How can i prove $h(x)>g(x)$ when $0<x<1$ for $g(x) = (1+i)^x$ and $h(x)=(1+ix)$

Question

I'm trying to prove that $h(x) > g(x)$ when $0<x<1$.

$$h(x) = (1 + i \cdot x)$$ $$g(x) = (1 + i)^x$$

And $i$ is a real number greater than $0$.

I tried with two differents ways, but i wasn't successful in none of them..

First attempt: $$(1+ i \cdot x) \;\textrm{ ... }\; (1+i)^x$$ $$ \ln{(1 + i \cdot x)} \;\textrm{ ... }\; x \cdot \ln{(1+i)}$$ $$ 1 \;\textrm{ ... }\; \dfrac{x \cdot \ln{(1+i)}}{\ln{(1 + i \cdot x)}}$$ So i have to observe the function $f(x) = \dfrac{x \cdot \ln{(1+i)}}{\ln{(1 + i \cdot x)}}$ in interval $0<x<1$ to determine if it's greater, equal or smaller than 1.

First i have to know if $f(x)$ has a critical point in this interval. $$f '(x) = \dfrac{\ln{(1+i)}}{\ln{(1+i \cdot x)}} - \dfrac{i \cdot\ln{(1+i) \cdot x}}{(i\cdot x +1)\cdot \ln{(i\cdot x +1)^2}}$$ I tried to find the roots (if exit roots, but couldn't resolve..)

So i left this attempt, and tried in a different way:

Second Attempt:

I know that $h(x)$ is a linear function and $g(x)$ is a convex function.
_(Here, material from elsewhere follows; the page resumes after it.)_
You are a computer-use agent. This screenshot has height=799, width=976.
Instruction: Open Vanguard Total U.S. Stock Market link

If i prove $g(x)$ is convex, and $h(x)$ is a linear combination of $g(x)$ in interval $0<x<1$, then $h(x) > g(x)$ in this interval, alright?

From definition to a function be convex: $$ g(t \cdot a + (1-t)\cdot b)\leq t\cdot g(a) + (1-t) \cdot g(b) \textrm{ , where } t \in [0,1]$$ $$ (1+i)^{(t\cdot a + (1-t)\cdot b)} \leq t\cdot (1+i)^a + (1-t)\cdot (1+i)^b$$ I'm stucked here..
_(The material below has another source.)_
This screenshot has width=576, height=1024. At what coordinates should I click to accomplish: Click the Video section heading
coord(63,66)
Any idea how can i prove $h(x)>g(x)$??

Answer 1

I think you can define $f(x) = h(x) - g(x) = 1+ix - (1+i)^x$. Then $f^{'} (x) = i - (1+i)^x \ln (1+i)$.

We have $f^{'}(x) = 0$ iff $x = \dfrac{\ln i - \ln \ln (1+i)}{\ln (1+i)}$. Note that $e^i > 1 + i$, hence $x_0 = \dfrac{\ln i - \ln \ln (1+i)}{\ln (1+i)} > 0$.

On the other hand, it is easy seen that $f^{'}(x) < 0$ when $1 > x > x_0$ and $f^{'}(x) > 0$ when $0 < x < x_0$. Since $f(0) = f(1) = 0$, we obtain $f(x) \geq 0$ when $x \in [0,1]$. This mean that $h(x) \geq g(x)$ if $x \in [0,1]$.

Answer 2

By observation we see that $h(0) = g(0)$ and $h(0) = g(0)$

Let $f(x)=\frac{h(x)}{g(x)}$ then if the postulate $h(x) > g(x)$ is true for $0<x<1$ then $f(x)>1$ for this domain of $x$. As $g(x)>0$ for $x>0$, $f(x)$ is always defined.

Initially we have $f(0) = 1$ and $f(1) = 1$

Then differentiating with respect to x; $$f'(x) = \frac{p(1+p)^x - (1+px)(\ln(1+p))(1+p)^x}{(1+p)^{2x}}$$ $$f'(x) = \frac{(1+p)^x[p - \ln(1+p) - p \ln(p+1)x]}{(1+p)^{2x}}$$

As $f'(x) = 0$ at stationary points; $$ p - \ln(p+1) - p \ln(p+1)x = 0 $$ therefore $$x=\frac{p - \ln(p+1)}{p \ln(p+1)}$$

As $p > \ln(p+1)$ for all $p \in$ $\Re$ therefore $$0 < \frac{p - \ln(p+1)}{p \ln(p+1)} <1$$ checking the gradient of the graph we see that a maxima occurs a the above value.

As $f(0) = 1$ and $f(1) = 1$ and the graph is increasing upto $\frac{p - \ln(p+1)}{p \ln(p+1)}$ we can say for certain that $f(x) > 1$ for $0<x<1$

Thereby for $0<x<1$ , $$\frac{h(x)}{g(x)} > 1$$

Therefore for $0<x<1$ $$ h(x) > g(x)$$